Information
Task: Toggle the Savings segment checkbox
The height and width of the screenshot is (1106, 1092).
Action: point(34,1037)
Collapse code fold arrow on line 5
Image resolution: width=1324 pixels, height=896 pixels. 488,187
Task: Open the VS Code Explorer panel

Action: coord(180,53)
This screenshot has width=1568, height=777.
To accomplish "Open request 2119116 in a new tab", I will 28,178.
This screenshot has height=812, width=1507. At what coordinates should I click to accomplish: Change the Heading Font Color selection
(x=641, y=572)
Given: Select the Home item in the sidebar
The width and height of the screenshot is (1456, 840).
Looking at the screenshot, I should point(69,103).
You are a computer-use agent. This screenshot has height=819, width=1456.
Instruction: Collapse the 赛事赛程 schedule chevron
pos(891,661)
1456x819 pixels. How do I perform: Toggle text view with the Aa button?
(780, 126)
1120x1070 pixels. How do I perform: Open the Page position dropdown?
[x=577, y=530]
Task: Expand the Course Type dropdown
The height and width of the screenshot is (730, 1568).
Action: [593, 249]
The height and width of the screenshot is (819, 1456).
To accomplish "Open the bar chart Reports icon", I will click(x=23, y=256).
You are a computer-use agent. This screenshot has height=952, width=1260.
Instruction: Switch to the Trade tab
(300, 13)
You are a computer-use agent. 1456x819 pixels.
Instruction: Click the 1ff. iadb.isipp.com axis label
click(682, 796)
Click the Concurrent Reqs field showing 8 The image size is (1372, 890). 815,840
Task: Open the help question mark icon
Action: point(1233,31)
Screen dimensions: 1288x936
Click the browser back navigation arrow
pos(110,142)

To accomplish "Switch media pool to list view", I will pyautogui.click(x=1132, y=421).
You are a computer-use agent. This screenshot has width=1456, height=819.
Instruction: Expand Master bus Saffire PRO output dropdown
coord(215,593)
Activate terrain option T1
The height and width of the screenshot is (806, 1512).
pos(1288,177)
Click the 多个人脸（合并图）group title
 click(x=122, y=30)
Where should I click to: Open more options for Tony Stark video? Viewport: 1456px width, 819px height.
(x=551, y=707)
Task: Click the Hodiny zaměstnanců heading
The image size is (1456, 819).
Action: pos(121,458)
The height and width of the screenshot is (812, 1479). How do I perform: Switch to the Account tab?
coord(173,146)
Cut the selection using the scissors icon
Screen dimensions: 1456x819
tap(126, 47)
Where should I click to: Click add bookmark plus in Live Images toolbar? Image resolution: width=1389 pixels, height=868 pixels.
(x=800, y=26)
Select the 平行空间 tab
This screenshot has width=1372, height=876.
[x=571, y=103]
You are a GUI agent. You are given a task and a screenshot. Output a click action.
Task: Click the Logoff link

Task
Please copy, without any change, the lines of the material from the first through the one containing "This screenshot has width=1568, height=777.". Write nothing else.

Solved problem
Task: Toggle the Savings segment checkbox
The height and width of the screenshot is (1106, 1092).
Action: point(34,1037)
Collapse code fold arrow on line 5
Image resolution: width=1324 pixels, height=896 pixels. 488,187
Task: Open the VS Code Explorer panel

Action: coord(180,53)
This screenshot has width=1568, height=777.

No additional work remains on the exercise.